:: Activity ::
With both ends included, repeat exactly the lines of the entries below from the one containing "Expand the Kaptan menu" down to the one containing "Image resolution: width=1372", and no others.

:: Supplied entries ::
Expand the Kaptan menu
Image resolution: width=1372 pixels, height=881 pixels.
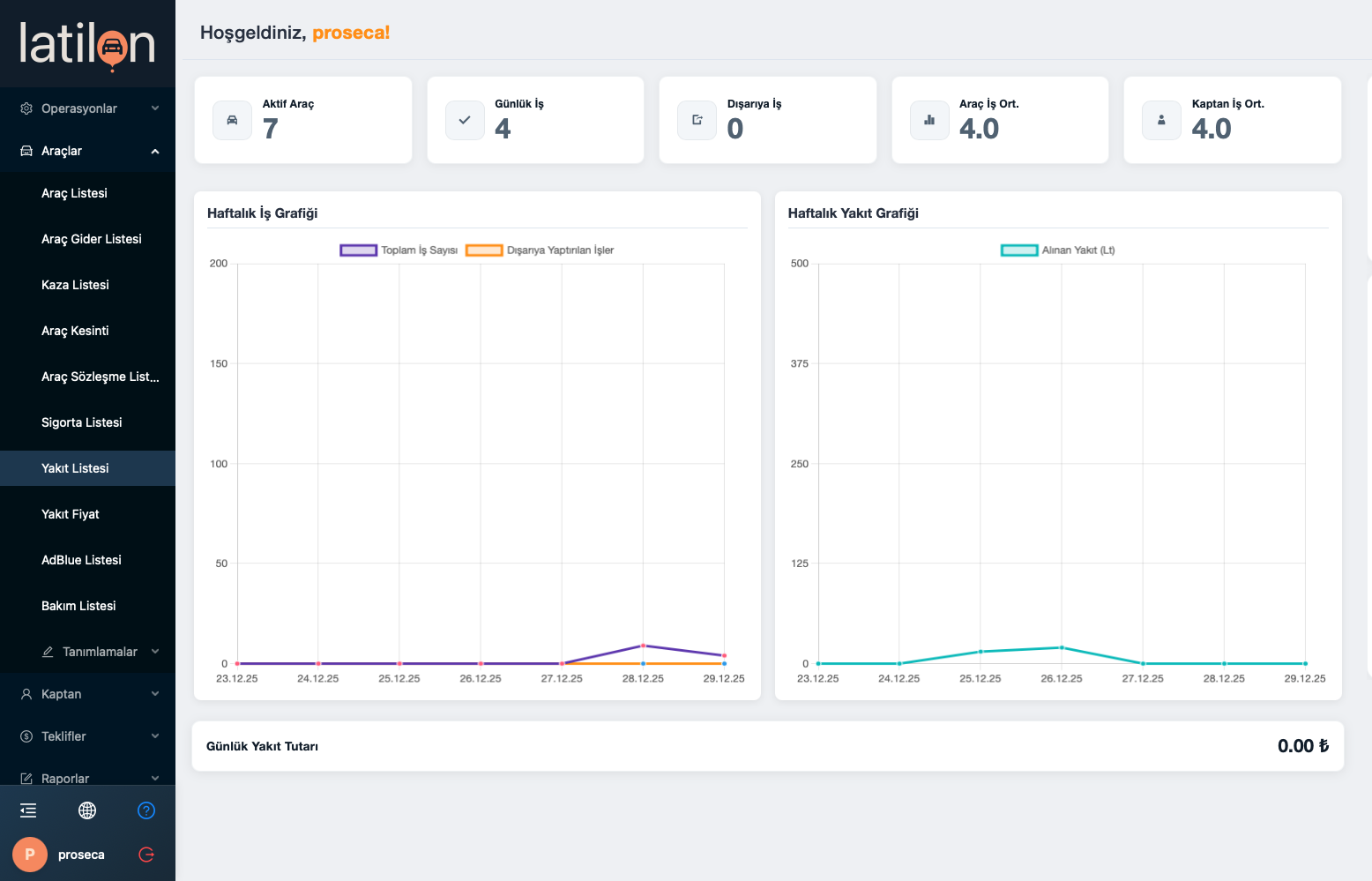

...

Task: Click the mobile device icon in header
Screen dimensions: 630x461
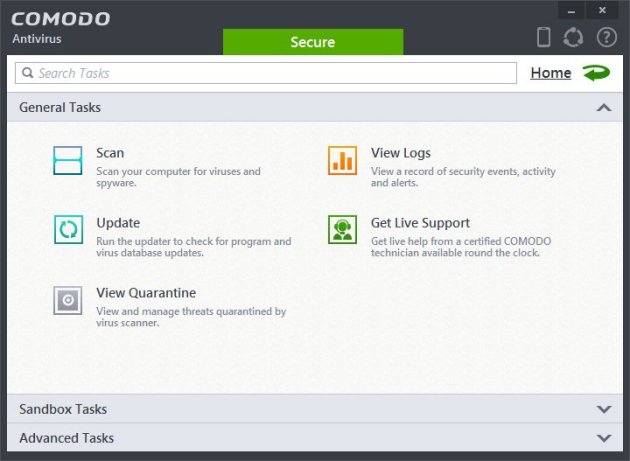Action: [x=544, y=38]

:: Result below ::
Expand the Kaptan menu
Image resolution: width=1372 pixels, height=881 pixels.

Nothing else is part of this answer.